■ **TEXT SHOWN**
AxionML Kimi-K2.5-MXFP8
Developed by AxionML for open-source serving and deployment use cases. Part of AxionML's effort to provide ready-to-serve quantized models for the community.
This is an MXFP8-quantized version of moonshotai/Kimi-K2.5 (1T total parameters, 32B activated), quantized using NVIDIA TensorRT Model Optimizer. Weights and activations of linear layers are quantized to FP8, reducing disk size and GPU memory by ~2x compared to BF16.
About MXFP8 quantization: MXFP8 (Microscaling FP8) uses the E4M3 format with per-block scaling factors to maintain accuracy while halving memory footprint. Unlike coarser per-tensor schemes, microscaling applies fine-grained scaling over small element groups, preserving dynamic range across layers with heterogeneous activation distributions. On NVIDIA Hopper and Blackwell GPUs, FP8 Tensor Cores deliver up to 2x the throughput of BF16 with negligible accuracy loss for well-calibrated models.
Ready for commercial and non-commercial use under Modified MIT.
Model Summary
| Architecture | Mixture-of-Experts (MoE) |
| Total Parameters | 1T |
| Activated Parameters | 32B |
| Number of Layers | 61 (including 1 dense layer) |
| Number of Experts | 384 routed, 1 shared, 8 selected per token |
| Attention Mechanism | MLA |
| Activation Function | SwiGLU |
| Vision Encoder | MoonViT (400M parameters) |
| Context Length | 256K |
| Vocabulary Size | 160K |
Evaluation Results (BF16 Baseline)

■ **DATA LISTING**
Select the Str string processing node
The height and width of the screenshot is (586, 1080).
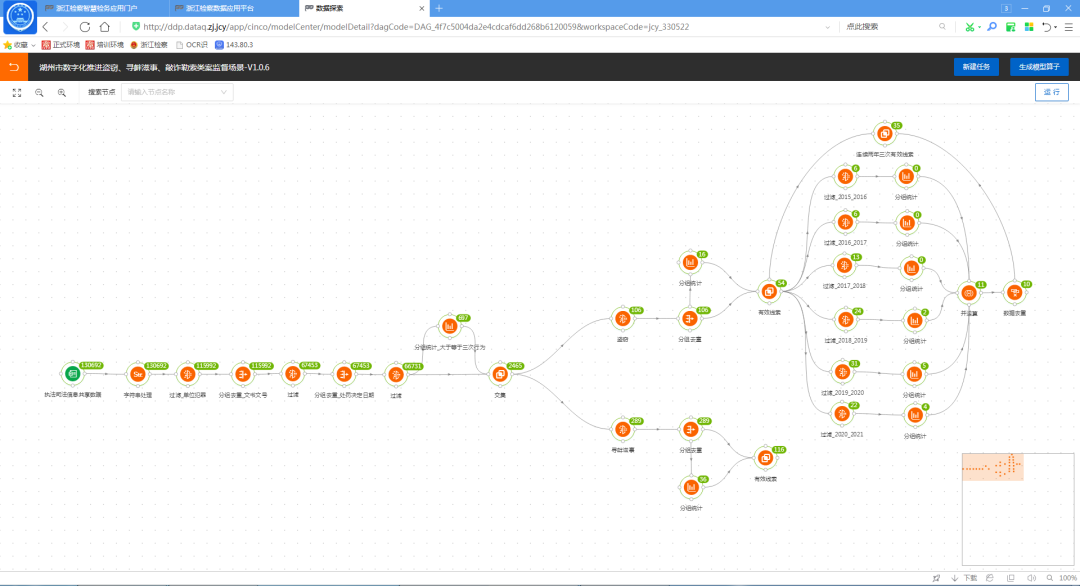[x=137, y=374]
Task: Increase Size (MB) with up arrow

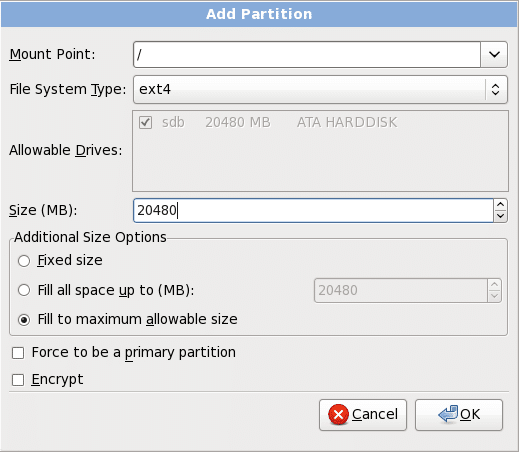Action: (x=500, y=204)
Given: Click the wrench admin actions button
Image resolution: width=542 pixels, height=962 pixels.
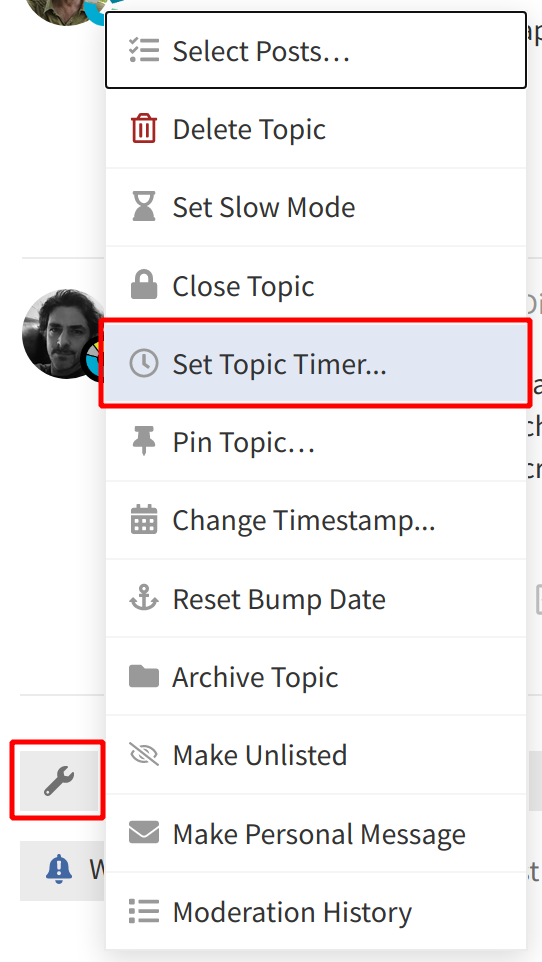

■ **PROBLEMS TO WORK ON**
**a)** Using the Kimi-K2.5 model card, explain in one to three sentences why microscaling preserves dynamic range better than per-tensor schemes.
**b)** Render this sentence from the Kimi-K2.5 model card in Spanish: "Weights and activations of linear layers are quantized to FP8, reducing disk size and GPU memory by ~2x compared to BF16."
**c)** Please carry on the Kimi-K2.5 model card from its last line.

■ **WRITTEN RESPONSES**
**a)** Microscaling applies fine-grained scaling over small groups of elements instead of the coarser scaling of per-tensor schemes. This preserves dynamic range across layers with heterogeneous activation distributions.

**b)** Los pesos y las activaciones de las capas lineales se cuantizan a FP8, lo que reduce el tamaño en disco y la memoria de GPU en ~2x en comparación con BF16.

**c)**
| Benchmark | Kimi K2.5 (Thinking) |
|---|---|
| Reasoning & Knowledge | |
| HLE-Full | 30.1 |
| HLE-Full (w/ tools) | 50.2 |
| AIME 2025 | 96.1 |
| HMMT 2025 (Feb) | 95.4 |
| IMO-AnswerBench | 81.8 |
| GPQA-Diamond | 87.6 |
| MMLU-Pro | 87.1 |
| Image & Video | |
| MMMU-Pro | 78.5 |
| CharXiv (RQ) | 77.5 |
| MathVision | 84.2 |
| MathVista (mini) | 90.1 |
| ZeroBench | 9 |
| Coding | |
| SWE-bench Verified | 65.4 |
| LiveCodeBench | 74.6 |
| Codeforces | 2131 |
| Agentic | |
| TAU-Bench (Airline) | 72.6 |
| TAU-Bench (Retail) | 68.4 |
| OSWorld (15 steps) | 41.2 |
| BrowserGym | 57.3 |
Scores are from the Kimi-K2.5 model card. MXFP8 quantization is expected to produce negligible accuracy degradation (<0.5%) on these benchmarks.
Quantization Details
This model was quantized by applying MXFP8 to the weights and activations of linear operators within transformer blocks. Vision encoder weights are kept in their original precision.
- Quantization format: MXFP8 (E4M3 with microscaling)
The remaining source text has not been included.